Stored data:
#####
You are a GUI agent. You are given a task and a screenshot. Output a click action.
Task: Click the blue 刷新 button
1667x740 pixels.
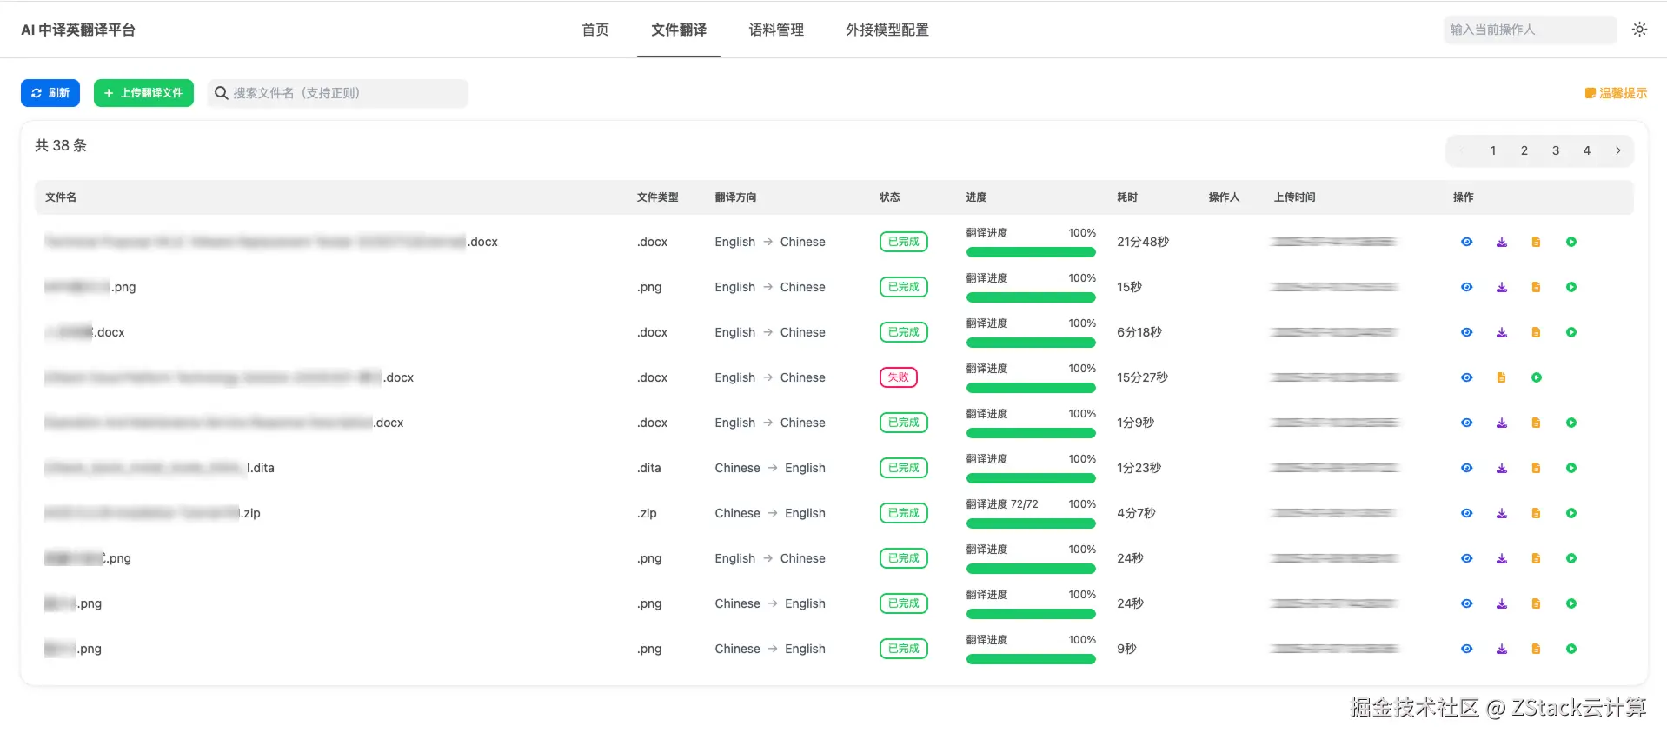50,93
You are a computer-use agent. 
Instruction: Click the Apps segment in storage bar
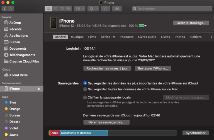pos(55,133)
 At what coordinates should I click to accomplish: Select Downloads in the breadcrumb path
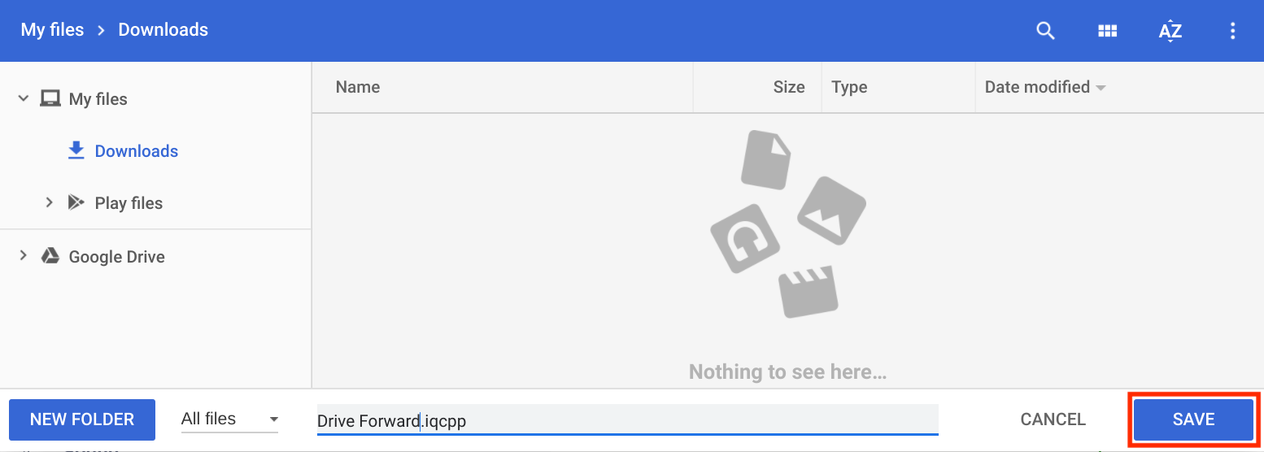pyautogui.click(x=163, y=30)
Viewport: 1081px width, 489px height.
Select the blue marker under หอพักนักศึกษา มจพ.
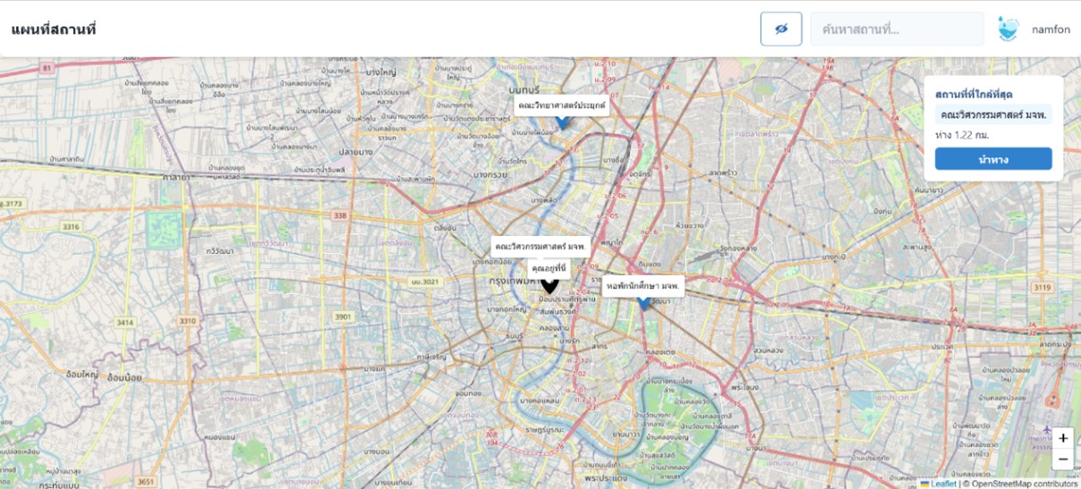tap(643, 304)
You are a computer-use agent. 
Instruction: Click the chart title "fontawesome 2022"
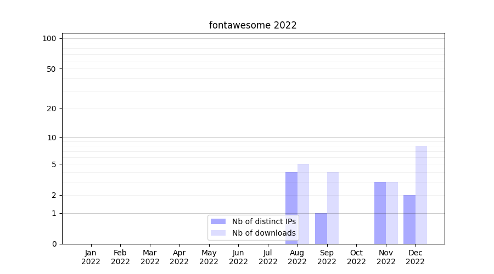click(252, 25)
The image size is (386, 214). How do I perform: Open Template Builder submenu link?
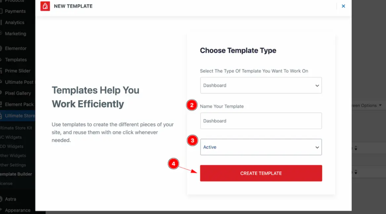[x=16, y=174]
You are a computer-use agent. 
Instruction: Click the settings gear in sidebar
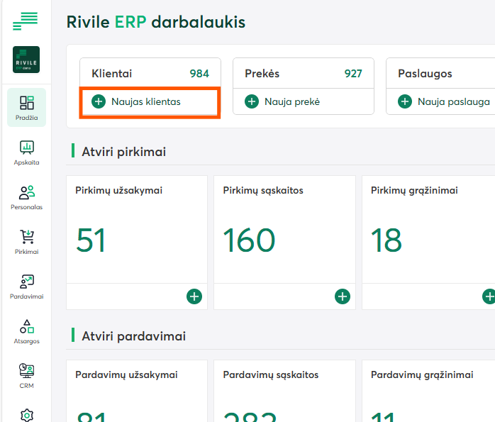pyautogui.click(x=26, y=415)
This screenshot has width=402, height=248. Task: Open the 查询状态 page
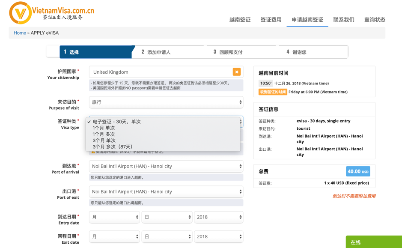(375, 20)
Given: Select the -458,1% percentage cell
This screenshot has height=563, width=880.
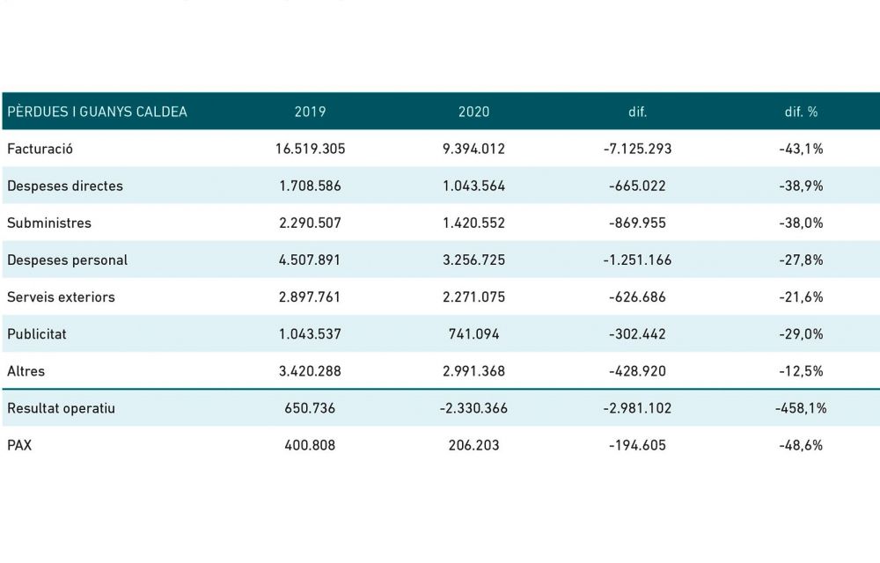Looking at the screenshot, I should [x=801, y=408].
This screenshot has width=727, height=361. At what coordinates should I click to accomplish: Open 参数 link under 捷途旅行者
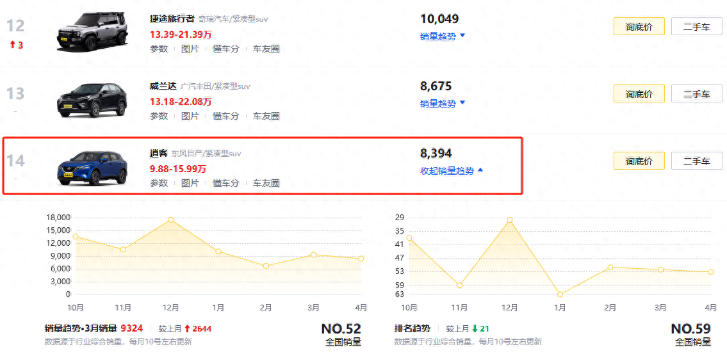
#####
§ Work request
Set down only the lines running from the line with "Instruction: Click the settings" to the end of the entries, inclusive; omit every picture.

§ Problem solution
Instruction: Click the settings gear in sidebar
pyautogui.click(x=26, y=415)
This screenshot has width=402, height=248. Task: Open the 查询状态 page
(375, 20)
Given: Select the -458,1% percentage cell
This screenshot has height=563, width=880.
Looking at the screenshot, I should [x=801, y=408].
This screenshot has width=727, height=361. At what coordinates should I click to accomplish: Open 参数 link under 捷途旅行者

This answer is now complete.